Oui parce qu’une femme entrepreneure a autant sinon plus de valeur qu’un homme entrepreneur. Les différencier nous amène à les comparer. Cela peut être vain parce qu’il existe de bonnes entrepreneures et de mauvais entrepreneurs et viceversa. Personnellement, je ne fais pas de différence aujourd’hui quand je rencontre une femme ou un homme entrepreneur. Ce à quoi je m’attarde est sa vision, sa passion et sa capacité à faire arriver les choses, car c’est plutôt ça qui compte en entrepreneuriat.

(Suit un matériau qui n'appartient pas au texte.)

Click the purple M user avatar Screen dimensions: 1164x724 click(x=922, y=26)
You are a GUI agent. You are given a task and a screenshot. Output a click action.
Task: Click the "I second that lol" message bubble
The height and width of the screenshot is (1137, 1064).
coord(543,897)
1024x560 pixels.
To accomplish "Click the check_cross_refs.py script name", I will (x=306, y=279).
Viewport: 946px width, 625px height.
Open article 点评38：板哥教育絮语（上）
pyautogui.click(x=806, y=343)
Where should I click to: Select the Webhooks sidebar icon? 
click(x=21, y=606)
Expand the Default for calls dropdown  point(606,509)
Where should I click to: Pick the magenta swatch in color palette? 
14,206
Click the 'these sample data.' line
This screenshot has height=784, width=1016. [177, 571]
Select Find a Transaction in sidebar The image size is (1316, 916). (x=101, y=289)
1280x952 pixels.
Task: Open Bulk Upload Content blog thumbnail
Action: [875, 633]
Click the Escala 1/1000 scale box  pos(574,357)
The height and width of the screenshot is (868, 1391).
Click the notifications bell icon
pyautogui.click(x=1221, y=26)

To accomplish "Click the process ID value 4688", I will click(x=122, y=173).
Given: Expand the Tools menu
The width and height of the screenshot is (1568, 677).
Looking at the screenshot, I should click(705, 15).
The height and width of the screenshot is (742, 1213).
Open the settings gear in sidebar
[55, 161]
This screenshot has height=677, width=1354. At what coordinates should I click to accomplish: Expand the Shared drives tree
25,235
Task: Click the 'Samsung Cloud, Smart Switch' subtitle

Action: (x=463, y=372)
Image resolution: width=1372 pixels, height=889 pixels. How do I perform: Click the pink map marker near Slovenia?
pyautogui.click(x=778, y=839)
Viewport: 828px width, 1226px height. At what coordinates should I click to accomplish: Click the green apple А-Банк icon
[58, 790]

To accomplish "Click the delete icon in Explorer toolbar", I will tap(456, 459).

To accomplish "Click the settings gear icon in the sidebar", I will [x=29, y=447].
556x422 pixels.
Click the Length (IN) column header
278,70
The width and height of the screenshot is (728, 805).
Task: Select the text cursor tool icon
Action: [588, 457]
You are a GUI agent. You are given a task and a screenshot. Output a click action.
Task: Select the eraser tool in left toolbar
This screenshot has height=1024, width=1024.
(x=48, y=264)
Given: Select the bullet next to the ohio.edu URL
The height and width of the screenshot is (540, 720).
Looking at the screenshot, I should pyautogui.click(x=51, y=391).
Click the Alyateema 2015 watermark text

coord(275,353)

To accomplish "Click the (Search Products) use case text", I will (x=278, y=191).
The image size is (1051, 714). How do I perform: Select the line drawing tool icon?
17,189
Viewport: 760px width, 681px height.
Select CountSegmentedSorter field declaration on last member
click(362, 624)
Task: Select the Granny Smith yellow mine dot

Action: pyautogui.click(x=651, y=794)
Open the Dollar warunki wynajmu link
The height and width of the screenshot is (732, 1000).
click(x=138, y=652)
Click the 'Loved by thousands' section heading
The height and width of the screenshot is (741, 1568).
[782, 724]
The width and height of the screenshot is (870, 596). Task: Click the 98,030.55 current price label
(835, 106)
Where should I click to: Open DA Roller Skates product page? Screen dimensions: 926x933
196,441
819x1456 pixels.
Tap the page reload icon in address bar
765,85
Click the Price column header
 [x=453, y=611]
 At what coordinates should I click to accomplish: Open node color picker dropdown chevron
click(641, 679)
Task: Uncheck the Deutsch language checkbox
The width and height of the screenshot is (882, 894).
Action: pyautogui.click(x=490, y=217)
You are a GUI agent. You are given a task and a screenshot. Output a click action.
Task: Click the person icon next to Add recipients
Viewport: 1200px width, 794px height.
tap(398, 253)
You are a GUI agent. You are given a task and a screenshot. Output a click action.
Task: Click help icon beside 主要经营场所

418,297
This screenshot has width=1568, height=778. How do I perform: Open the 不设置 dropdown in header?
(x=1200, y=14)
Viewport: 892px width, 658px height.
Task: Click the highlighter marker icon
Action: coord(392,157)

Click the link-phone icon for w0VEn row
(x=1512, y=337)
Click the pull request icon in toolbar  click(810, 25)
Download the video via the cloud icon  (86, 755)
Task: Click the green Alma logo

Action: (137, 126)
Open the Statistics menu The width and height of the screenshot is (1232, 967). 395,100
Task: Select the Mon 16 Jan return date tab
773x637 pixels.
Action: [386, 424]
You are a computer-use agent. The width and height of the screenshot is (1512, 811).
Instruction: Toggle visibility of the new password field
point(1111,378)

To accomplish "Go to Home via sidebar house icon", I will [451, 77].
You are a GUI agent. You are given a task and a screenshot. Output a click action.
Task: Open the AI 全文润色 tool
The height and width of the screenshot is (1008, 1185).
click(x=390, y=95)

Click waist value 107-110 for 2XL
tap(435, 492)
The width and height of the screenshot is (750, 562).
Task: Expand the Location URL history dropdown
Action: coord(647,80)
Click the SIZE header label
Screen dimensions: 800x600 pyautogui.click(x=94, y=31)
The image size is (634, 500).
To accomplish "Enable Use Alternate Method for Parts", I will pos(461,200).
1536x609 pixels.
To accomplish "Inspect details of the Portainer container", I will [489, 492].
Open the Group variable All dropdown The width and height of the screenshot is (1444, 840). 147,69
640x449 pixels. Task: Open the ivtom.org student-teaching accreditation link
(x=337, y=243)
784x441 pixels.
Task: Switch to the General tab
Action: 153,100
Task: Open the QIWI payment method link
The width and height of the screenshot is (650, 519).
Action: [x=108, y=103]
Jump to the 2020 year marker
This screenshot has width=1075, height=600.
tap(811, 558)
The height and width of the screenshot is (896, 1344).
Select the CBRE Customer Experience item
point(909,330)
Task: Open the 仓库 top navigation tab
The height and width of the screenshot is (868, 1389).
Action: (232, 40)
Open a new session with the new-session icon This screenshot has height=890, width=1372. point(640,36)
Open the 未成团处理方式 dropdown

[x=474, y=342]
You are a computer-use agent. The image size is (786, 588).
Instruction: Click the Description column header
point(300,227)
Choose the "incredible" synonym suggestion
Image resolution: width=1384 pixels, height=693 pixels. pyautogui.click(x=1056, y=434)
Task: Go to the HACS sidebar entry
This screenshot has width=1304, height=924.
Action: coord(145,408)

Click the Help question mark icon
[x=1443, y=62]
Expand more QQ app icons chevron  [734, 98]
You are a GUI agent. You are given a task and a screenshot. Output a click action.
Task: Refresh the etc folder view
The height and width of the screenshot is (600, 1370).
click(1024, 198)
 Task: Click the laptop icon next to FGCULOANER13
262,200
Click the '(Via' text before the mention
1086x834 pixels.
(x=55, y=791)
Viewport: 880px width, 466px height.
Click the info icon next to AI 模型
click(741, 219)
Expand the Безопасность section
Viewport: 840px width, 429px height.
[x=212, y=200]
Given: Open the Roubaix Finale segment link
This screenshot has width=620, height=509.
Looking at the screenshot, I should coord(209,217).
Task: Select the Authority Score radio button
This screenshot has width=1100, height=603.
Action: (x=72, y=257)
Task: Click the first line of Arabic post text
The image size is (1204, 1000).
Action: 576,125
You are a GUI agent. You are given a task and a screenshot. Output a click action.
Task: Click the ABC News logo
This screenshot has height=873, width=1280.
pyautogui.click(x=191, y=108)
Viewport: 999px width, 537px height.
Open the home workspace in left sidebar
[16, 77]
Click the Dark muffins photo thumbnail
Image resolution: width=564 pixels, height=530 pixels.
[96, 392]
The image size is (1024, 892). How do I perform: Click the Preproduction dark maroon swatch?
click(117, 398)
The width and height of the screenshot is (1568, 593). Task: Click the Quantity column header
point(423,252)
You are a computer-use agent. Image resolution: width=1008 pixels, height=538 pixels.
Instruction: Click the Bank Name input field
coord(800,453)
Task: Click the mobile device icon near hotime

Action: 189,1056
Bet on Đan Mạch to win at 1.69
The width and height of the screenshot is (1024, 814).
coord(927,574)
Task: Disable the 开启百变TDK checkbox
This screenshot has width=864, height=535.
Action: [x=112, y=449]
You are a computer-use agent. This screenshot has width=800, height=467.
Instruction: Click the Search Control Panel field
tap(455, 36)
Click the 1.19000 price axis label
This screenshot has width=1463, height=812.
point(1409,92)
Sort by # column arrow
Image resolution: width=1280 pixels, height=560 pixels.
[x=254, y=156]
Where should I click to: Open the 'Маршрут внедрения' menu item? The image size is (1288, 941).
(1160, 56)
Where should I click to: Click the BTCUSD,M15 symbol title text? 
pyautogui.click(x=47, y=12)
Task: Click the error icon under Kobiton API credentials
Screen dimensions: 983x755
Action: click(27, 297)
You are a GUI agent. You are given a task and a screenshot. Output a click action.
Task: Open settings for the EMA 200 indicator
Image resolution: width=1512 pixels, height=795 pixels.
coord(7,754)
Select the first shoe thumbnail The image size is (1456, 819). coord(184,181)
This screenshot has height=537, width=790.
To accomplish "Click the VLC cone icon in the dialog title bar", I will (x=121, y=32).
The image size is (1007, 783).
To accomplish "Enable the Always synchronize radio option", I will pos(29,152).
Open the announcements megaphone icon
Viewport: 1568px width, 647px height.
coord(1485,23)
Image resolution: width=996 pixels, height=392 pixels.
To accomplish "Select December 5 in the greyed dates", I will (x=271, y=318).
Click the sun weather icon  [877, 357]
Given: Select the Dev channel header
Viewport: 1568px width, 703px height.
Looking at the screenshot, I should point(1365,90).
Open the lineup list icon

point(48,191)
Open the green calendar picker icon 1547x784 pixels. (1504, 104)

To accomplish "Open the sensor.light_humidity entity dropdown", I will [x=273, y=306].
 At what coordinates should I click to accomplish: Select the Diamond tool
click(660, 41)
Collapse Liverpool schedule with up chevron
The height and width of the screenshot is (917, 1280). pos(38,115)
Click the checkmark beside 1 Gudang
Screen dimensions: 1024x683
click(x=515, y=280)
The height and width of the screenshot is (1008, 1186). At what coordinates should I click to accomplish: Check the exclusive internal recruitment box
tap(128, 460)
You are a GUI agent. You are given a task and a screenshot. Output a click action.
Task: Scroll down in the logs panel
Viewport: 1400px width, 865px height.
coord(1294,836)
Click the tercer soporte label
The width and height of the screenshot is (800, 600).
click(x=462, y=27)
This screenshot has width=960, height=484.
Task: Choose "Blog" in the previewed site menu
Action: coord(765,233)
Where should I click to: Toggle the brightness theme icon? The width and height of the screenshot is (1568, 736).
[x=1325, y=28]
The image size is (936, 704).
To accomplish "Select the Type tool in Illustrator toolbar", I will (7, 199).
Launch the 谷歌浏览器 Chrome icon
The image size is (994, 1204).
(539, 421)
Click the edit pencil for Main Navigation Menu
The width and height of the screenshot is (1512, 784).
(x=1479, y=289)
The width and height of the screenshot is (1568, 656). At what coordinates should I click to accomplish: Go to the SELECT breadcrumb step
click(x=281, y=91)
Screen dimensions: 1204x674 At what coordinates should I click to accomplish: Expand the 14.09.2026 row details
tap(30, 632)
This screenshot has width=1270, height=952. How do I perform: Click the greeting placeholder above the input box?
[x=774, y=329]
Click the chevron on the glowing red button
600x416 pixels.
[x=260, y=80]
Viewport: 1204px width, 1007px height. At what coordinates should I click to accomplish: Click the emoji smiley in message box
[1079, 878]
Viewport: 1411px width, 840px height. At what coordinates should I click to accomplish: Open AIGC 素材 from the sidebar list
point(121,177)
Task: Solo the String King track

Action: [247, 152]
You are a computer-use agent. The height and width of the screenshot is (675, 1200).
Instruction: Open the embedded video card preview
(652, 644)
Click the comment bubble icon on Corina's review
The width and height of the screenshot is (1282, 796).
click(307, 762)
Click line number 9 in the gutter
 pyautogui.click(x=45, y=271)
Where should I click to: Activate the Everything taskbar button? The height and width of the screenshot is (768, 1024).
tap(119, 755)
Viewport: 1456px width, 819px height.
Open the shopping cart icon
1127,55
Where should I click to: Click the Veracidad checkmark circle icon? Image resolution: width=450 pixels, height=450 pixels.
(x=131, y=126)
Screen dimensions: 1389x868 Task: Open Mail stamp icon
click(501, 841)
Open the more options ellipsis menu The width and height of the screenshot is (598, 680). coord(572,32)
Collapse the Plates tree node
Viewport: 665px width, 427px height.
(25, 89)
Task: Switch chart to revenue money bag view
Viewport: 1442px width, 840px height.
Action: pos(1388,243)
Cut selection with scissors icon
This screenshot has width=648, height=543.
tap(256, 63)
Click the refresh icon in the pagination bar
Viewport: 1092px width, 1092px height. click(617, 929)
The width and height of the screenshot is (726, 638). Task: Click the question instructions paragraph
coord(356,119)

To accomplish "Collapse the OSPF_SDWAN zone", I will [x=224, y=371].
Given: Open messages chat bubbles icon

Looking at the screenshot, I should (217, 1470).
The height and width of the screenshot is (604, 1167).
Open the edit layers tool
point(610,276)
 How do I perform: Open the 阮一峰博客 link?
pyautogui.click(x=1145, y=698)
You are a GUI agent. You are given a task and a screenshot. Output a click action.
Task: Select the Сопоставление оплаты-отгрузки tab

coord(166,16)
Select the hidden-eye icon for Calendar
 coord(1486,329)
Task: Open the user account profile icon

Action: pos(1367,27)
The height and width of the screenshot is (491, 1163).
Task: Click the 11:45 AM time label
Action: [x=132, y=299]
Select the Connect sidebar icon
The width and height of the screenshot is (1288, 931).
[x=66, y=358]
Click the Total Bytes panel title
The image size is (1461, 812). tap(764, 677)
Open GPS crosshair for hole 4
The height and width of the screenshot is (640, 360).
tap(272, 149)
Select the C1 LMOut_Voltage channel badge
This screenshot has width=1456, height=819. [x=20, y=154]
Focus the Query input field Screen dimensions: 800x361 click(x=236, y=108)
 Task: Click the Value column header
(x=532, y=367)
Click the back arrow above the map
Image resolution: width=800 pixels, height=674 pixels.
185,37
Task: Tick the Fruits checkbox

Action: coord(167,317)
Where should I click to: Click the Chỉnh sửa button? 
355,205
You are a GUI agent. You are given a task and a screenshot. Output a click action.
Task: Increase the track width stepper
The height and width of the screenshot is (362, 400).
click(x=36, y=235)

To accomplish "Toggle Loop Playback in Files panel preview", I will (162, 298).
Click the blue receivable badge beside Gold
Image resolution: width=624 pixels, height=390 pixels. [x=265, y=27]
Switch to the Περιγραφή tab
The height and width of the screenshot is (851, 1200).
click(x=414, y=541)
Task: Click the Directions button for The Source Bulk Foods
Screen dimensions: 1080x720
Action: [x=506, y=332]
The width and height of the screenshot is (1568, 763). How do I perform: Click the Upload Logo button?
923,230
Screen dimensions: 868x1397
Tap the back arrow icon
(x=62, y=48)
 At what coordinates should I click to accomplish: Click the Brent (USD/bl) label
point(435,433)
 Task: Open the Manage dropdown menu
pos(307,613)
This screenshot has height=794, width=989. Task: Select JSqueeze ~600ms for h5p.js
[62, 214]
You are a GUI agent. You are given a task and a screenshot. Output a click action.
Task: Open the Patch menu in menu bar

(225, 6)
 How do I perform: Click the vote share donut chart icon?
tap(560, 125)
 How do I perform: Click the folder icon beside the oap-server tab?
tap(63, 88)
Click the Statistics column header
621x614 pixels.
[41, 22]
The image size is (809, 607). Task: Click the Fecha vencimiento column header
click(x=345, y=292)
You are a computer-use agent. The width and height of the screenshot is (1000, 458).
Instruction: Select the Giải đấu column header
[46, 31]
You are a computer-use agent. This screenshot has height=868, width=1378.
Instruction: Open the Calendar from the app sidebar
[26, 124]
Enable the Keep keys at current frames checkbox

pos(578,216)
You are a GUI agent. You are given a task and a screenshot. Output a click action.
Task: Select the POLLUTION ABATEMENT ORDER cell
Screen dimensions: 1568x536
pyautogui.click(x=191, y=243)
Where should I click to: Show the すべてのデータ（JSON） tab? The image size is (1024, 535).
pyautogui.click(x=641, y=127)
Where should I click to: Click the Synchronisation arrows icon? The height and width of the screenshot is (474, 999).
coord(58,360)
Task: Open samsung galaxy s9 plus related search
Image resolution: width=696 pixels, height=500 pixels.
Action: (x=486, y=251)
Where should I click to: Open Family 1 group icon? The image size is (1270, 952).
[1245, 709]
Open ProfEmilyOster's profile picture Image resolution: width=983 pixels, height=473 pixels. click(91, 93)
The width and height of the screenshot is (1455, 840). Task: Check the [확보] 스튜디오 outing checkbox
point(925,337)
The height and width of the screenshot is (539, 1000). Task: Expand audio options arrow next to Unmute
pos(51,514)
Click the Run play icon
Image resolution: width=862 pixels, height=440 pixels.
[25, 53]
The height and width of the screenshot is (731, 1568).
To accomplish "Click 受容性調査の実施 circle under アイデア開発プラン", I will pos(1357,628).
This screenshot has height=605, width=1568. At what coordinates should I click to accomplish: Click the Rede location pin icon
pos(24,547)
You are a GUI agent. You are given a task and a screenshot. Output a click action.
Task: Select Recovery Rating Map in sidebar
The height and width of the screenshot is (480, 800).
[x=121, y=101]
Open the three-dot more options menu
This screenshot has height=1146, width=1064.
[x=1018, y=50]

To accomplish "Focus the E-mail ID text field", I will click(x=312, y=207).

Non surtout pour les 18-35 qui doivent jongler avec un élément supplémentaire : la famille. La réalité des jeunes femmes entrepreneures est quand même plus complexe et il faut en tenir compte dans nos comparaisons. Un homme pourra bien faire sa part dans les charges familiales et prendre son congé paternité, mais il n’aura jamais à vivre la grossesse. Les femmes demeurent plus souvent qu’autrement les « chefs de famille » au Québec et portent sur leurs épaules toute l’organisation de la maisonnée. Il est normal que ce soit une priorité pour elles et qu’elles ne soient pas nécessairement sur la même longueur d’onde que les hommes en ce sens. C’est d’ailleurs probablement pourquoi les femmes ont plus tendances à se lancer dans l’aventure entrepreneuriale lorsqu’elles sont tout près de la quarantaine par rapport aux hommes qui se lancent plus jeunes.

CA
Oui, parce qu’à mon sens, l’entrepreneuriat, c’est du cas par cas. On ne peut mettre toutes les femmes dans le même panier et tous les hommes dans un autre. Selon l’éducation, l’expérience de vie et toutes sortes d’autres critères, il y a autant de différences entre un homme et une femme entrepreneurs qu’entre n’importe quels individus. Chaque entrepreneur et chaque projet d’entreprise est unique.